Und wenn Sie privat kochen – was kommt da auf den Tisch?
Holy: Zu Hause gibt es schon mal ein feines Rinderfilet mit Kartoffelgratin. Das macht mir auch privat Spaß. An meinen freien Tagen koche ich immer für uns zu Hause. Spargel und auch Meeresfische sind meine Favoriten, aber es kommt auch ein bisschen auf die Jahreszeit an.

Wie sieht eigentlich ein typischer Tagesablauf bei Ihnen aus?

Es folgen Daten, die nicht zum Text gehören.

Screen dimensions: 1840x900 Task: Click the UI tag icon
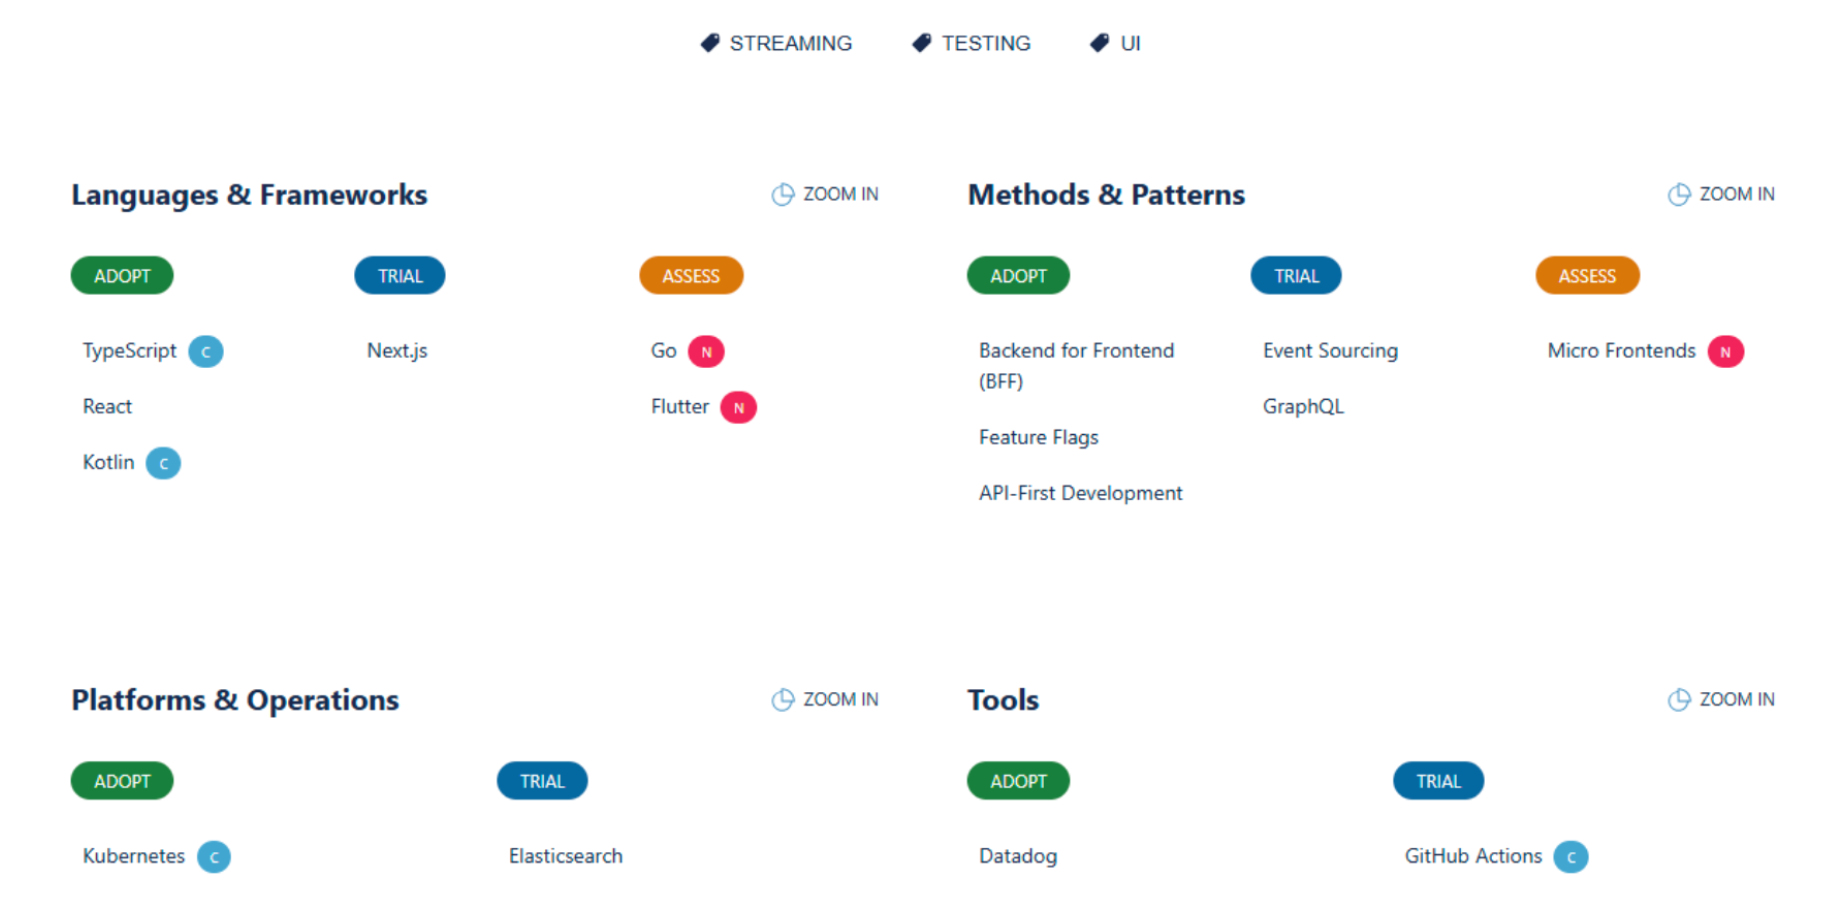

Holy: Es geht morgens früh los mit dem Einkauf. Es folgen das Einteilen der Mitarbeiter, die Warenannahme, die Kalkulation, die Karte. Dann startet der Mittagsservice. Ich bin verantwortlich, dass alle Gerichte in bester Qualität rausgehen. Wir haben zwölf Mitarbeiter in der Küche und werden noch weiter aufstocken. Das ist schon eine Herausforderung. Wir haben durchgehend von 11.30 Uhr bis 22 Uhr geöffnet und arbeiten ohne Unterbrechung bis zum Ende in der Nacht durch. Natürlich ist es am Nachmittag bei Kaffee und Kuchen für die Gäste etwas ruhiger, aber dann geht es sehr schnell wieder richtig los. Ich kenne das seit 20 Jahren nicht anders. Mir ist wichtig, dass die Mitarbeiter glücklich sind, dann können wir vieles schaffen. Als Koch zu arbeiten ist stressig, aber in meinen Augen ist es der schönste Beruf der Welt!